In carrying out the duties established in subsection (b), the Director may make grants to and enter into contracts and cooperative agreements with public and nonprofit private entities.

Editorial Notes
Prior Provisions

A prior section 290bb, act July 1, 1944, ch. 373, title V, § 510, formerly Pub. L. 91–616, title V, § 501, as added Pub. L. 94–371, § 7, July 26, 1976, 90 Stat. 1038; amended Pub. L. 95–622, title II, § 268(c), (d), Nov. 9, 1978, 92 Stat. 3437; Pub. L. 96–180, § 14, Jan. 2, 1980, 93 Stat. 1305; renumbered § 510 of act July 1, 1944, and amended Apr. 26, 1983, Pub. L. 98–24, § 2(b)(9), 97 Stat. 179; Oct. 19, 1984, Pub. L. 98–509, title II, §§ 205(a)(1), 206(c)(1), 98 Stat. 2361, 2362, related to encouragement of alcohol abuse and alcoholism research, prior to repeal by Pub. L. 102–321, § 122(b)(1). Prior to repeal, section 510(b) of act July 1, 1944, was renumbered section 464H(b) by Pub. L. 102–321 and transferred to section 285n(b) of this title.

A prior section 507 of act July 1, 1944, which was classified to section 290aa–5 of this title, was renumbered section 504 of act July 1, 1944, by Pub. L. 102–321 and transferred to section 290aa–3 of this title.

Amendments

2018—Subsec. (b)(15). Pub. L. 115–271, § 7063(b), added subsec. (b)(15).

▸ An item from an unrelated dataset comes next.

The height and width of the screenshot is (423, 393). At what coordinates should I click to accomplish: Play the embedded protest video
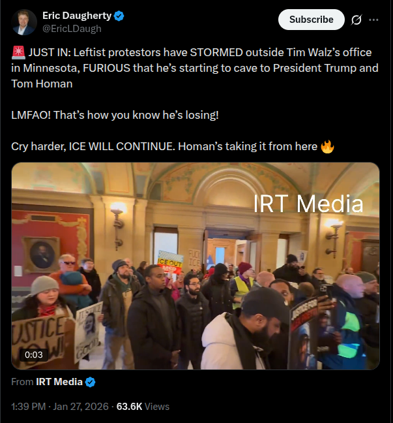(196, 266)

Subsec. (b)(16). Pub. L. 115–271, § 7063(c), added par. (16).

2016—Subsec. (a). Pub. L. 114–255, § 6007(c)(1), substituted “treatment of substance use disorders” for “treatment of substance abuse” and “use disorder treatment systems” for “abuse treatment systems”.

Subsec. (b)(1). Pub. L. 114–255, § 6007(c)(2)(A), substituted “use disorder” for “abuse”.

Subsec. (b)(3). Pub. L. 114–255, § 6007(c)(2)(B), substituted “use disorder” for “abuse”.

Subsec. (b)(4). Pub. L. 114–255, § 6007(c)(2)(C), substituted “individuals who illicitly use drugs” for “individuals who abuse drugs”.

Subsec. (b)(9). Pub. L. 114–255, § 6007(c)(2)(D), struck out “carried out by the Director” before semicolon at end.

Subsec. (b)(10) to (14). Pub. L. 114–255, § 6007(c)(2)E–(H), added pars. (13) and (14), redesignated pars. (11) to (14) as (10) to (13), respectively, struck out former par. (10), which related to encouraging the States to expand the availability (relative to fiscal year 1992) of programs providing treatment services, and struck out par. (13), as redesignated, which related to assessing the quality, appropriateness, and costs of various treatment forms.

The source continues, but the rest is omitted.